═════ Provided data ═════

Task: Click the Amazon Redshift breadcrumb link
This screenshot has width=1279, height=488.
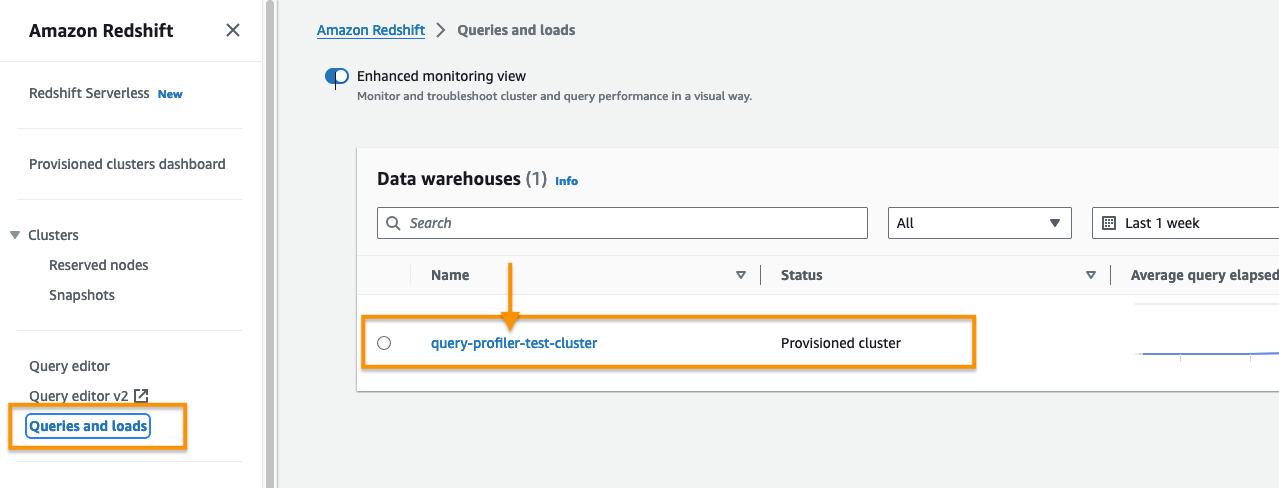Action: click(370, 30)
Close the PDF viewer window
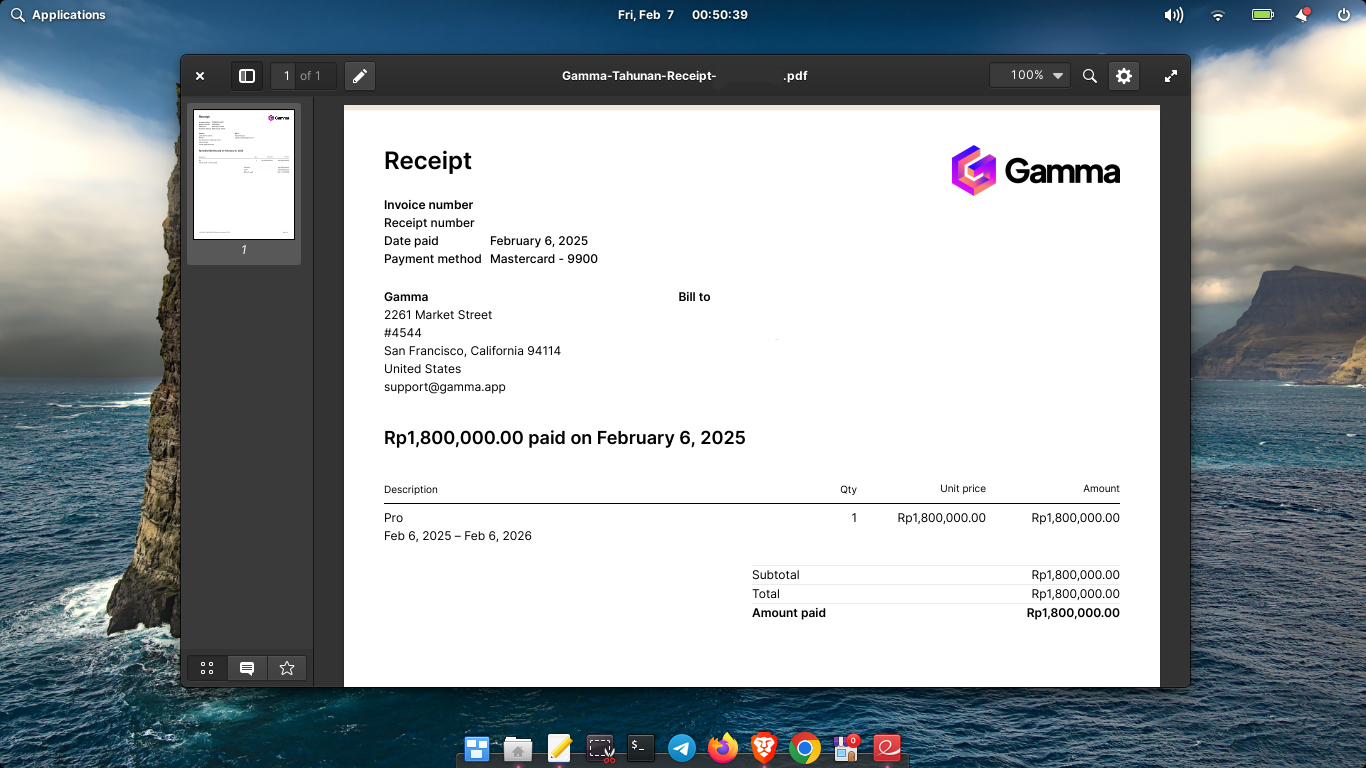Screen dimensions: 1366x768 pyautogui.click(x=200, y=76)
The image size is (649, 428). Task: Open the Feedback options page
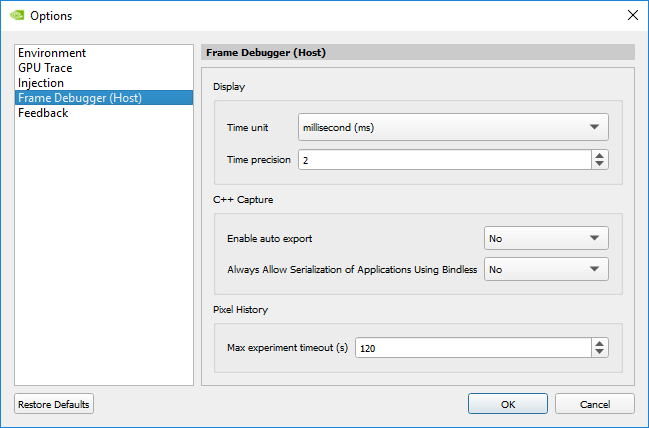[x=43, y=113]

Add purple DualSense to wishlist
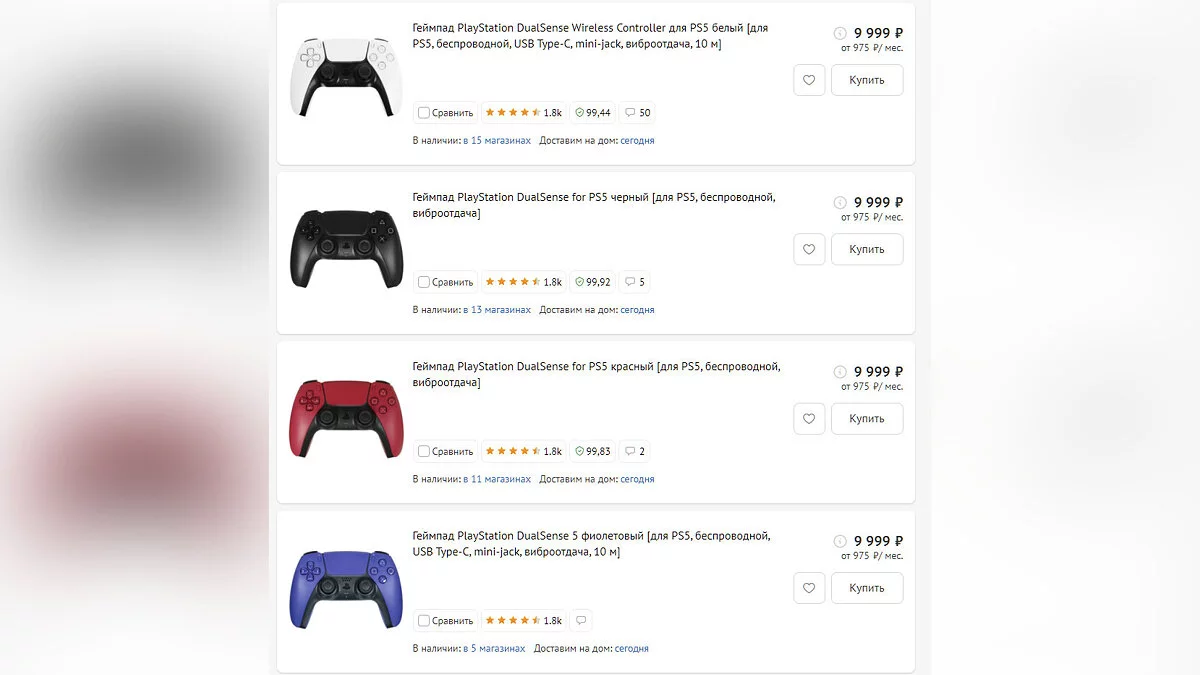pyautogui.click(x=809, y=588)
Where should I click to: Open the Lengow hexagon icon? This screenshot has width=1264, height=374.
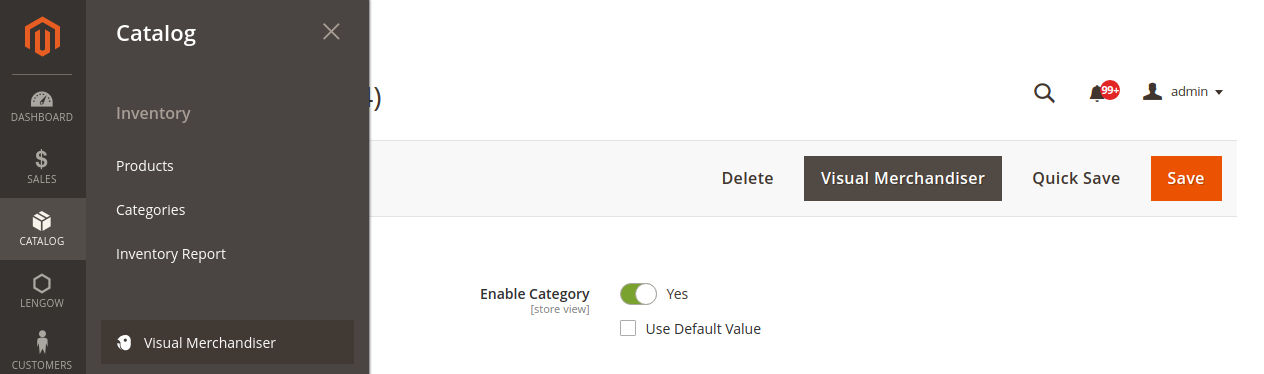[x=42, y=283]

═════

What is expected –
Verbatim, write out the line containing "Add purple DualSense to wishlist" and all later lines through the end of the records, leaving every picture out.

Exercise output –
Add purple DualSense to wishlist
pyautogui.click(x=809, y=588)
Where should I click to: Open the Lengow hexagon icon? This screenshot has width=1264, height=374.
[x=42, y=283]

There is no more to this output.